TSA CALLS ON GA PILOTS TO STOP UNAUTHORIZED AIRCRAFT USE
The prevention of unauthorized aircraft use is an issue at the forefront of concern for the Department of Homeland Security. This week, the Transportation Security Administration released specific recommendations for general aviation pilots and fixed-based operators all designed to prevent the unauthorized use of aircraft. These recommendations include securing aircraft, like using a secondary locking mechanism (hangar, prop lock, throttle lock, etc.), and being alert for and reporting suspicious activity to the TSA’s 866/GA-SECURE hotline. Much like AOPA’s Airport Watch Program, the recommendations center on practical, commonsense security precautions. Read more on AOPA Online.

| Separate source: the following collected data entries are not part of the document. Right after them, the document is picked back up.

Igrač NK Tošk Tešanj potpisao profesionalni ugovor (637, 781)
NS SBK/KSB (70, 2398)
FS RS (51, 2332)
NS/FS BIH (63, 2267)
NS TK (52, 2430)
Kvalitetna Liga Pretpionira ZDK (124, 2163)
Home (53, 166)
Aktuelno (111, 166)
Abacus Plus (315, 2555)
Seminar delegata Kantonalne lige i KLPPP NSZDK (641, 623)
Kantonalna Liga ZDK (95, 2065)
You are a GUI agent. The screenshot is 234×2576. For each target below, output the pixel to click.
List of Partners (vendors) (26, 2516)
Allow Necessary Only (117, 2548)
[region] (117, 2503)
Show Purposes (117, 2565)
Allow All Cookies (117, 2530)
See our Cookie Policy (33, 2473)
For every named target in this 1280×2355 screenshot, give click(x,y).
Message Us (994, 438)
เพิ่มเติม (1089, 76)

MCCAIN VP NOMINEE HAS GA CONNECTIONS
Sen. John McCain's choice of running mate, Gov. Sarah Palin of Alaska, has a positive association with general aviation. Her husband is a pilot and an AOPA member. Considering that GA is the primary form of long-distance transportation in the forty-ninth state, it's not surprising that Gov. Palin has taken a stand against user fees. In May 2007, she signed an AOPA-backed resolution in opposition to the FAA's plan for excessive avgas taxes and user fees. Read more on AOPA Online.
TEXAS COURT REFUSES APPEALS IN CRANKSHAFT CASE
A legal battle between Lycoming and Texas-based Interstate Southwest came a step closer to completion—in Texas at least—after the Texas Supreme Court refused to hear two appeals, one from each side. Lycoming sued Interstate five years ago after a series of crankshaft failures, saying the manufacturing at the Navasota, Texas, foundry was at fault. Interstate countersued, winning a $96 million judgment after convincing a jury that it was Lycoming's design that was at fault. In particular, the design included the addition of vanadium to the alloy mix. That award was later reduced in a lower court to attorneys' fees, which came to several million dollars. Read more on AOPA Online.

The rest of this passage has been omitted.